Reproduce all records exactly.

── Input

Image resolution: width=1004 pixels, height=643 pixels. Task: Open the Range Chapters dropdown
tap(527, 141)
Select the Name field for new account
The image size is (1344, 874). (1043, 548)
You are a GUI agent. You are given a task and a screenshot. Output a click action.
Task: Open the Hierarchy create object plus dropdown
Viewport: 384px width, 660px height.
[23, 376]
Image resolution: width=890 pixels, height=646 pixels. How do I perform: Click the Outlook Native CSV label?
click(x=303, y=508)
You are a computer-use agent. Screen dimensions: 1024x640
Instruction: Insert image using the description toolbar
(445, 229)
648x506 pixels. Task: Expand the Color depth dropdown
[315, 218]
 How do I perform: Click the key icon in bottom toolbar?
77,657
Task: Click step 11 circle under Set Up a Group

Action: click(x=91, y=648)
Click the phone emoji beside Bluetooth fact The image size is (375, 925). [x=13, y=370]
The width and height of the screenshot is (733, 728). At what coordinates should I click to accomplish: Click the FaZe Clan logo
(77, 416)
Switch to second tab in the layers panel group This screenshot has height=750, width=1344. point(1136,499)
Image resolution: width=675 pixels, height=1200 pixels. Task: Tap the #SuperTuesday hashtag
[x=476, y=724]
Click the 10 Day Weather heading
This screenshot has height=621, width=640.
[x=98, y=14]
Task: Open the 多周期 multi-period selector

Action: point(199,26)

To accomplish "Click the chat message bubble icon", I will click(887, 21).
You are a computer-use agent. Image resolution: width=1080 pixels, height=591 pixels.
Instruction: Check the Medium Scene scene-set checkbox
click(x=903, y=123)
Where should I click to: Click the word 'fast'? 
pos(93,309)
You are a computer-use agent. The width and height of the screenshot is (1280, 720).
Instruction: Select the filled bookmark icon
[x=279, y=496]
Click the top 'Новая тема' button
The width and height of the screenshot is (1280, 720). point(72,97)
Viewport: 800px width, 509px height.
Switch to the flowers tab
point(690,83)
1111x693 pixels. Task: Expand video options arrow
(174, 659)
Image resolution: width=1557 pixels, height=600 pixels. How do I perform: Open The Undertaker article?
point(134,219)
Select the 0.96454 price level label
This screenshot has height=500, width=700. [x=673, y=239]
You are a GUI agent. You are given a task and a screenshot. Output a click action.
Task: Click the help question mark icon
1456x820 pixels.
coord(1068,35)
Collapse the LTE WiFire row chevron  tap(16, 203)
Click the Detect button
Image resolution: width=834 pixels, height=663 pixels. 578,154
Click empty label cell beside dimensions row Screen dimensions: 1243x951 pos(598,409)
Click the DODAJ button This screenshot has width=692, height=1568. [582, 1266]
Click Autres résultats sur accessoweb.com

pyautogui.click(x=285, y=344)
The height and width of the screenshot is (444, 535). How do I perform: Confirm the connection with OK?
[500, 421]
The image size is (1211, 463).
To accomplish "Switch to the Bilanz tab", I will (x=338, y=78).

────

**Written response**.
Image resolution: width=1004 pixels, height=643 pixels. Task: Open the Range Chapters dropdown
tap(527, 141)
Select the Name field for new account
The image size is (1344, 874). (1043, 548)
You are a GUI agent. You are given a task and a screenshot. Output a click action.
Task: Open the Hierarchy create object plus dropdown
Viewport: 384px width, 660px height.
[23, 376]
Image resolution: width=890 pixels, height=646 pixels. How do I perform: Click the Outlook Native CSV label?
click(x=303, y=508)
You are a computer-use agent. Screen dimensions: 1024x640
Instruction: Insert image using the description toolbar
(445, 229)
648x506 pixels. Task: Expand the Color depth dropdown
[315, 218]
 How do I perform: Click the key icon in bottom toolbar?
77,657
Task: Click step 11 circle under Set Up a Group

Action: click(x=91, y=648)
Click the phone emoji beside Bluetooth fact The image size is (375, 925). [x=13, y=370]
The width and height of the screenshot is (733, 728). At what coordinates should I click to accomplish: Click the FaZe Clan logo
(77, 416)
Switch to second tab in the layers panel group This screenshot has height=750, width=1344. point(1136,499)
Image resolution: width=675 pixels, height=1200 pixels. Task: Tap the #SuperTuesday hashtag
[x=476, y=724]
Click the 10 Day Weather heading
This screenshot has height=621, width=640.
[x=98, y=14]
Task: Open the 多周期 multi-period selector

Action: point(199,26)

To accomplish "Click the chat message bubble icon", I will click(887, 21).
You are a computer-use agent. Image resolution: width=1080 pixels, height=591 pixels.
Instruction: Check the Medium Scene scene-set checkbox
click(x=903, y=123)
Where should I click to: Click the word 'fast'? 
pos(93,309)
You are a computer-use agent. The width and height of the screenshot is (1280, 720).
Instruction: Select the filled bookmark icon
[x=279, y=496]
Click the top 'Новая тема' button
The width and height of the screenshot is (1280, 720). point(72,97)
Viewport: 800px width, 509px height.
Switch to the flowers tab
point(690,83)
1111x693 pixels. Task: Expand video options arrow
(174, 659)
Image resolution: width=1557 pixels, height=600 pixels. How do I perform: Open The Undertaker article?
point(134,219)
Select the 0.96454 price level label
This screenshot has height=500, width=700. [x=673, y=239]
You are a GUI agent. You are given a task and a screenshot. Output a click action.
Task: Click the help question mark icon
1456x820 pixels.
coord(1068,35)
Collapse the LTE WiFire row chevron  tap(16, 203)
Click the Detect button
Image resolution: width=834 pixels, height=663 pixels. 578,154
Click empty label cell beside dimensions row Screen dimensions: 1243x951 pos(598,409)
Click the DODAJ button This screenshot has width=692, height=1568. [582, 1266]
Click Autres résultats sur accessoweb.com

pyautogui.click(x=285, y=344)
The height and width of the screenshot is (444, 535). How do I perform: Confirm the connection with OK?
[500, 421]
The image size is (1211, 463).
To accomplish "Switch to the Bilanz tab", I will (x=338, y=78).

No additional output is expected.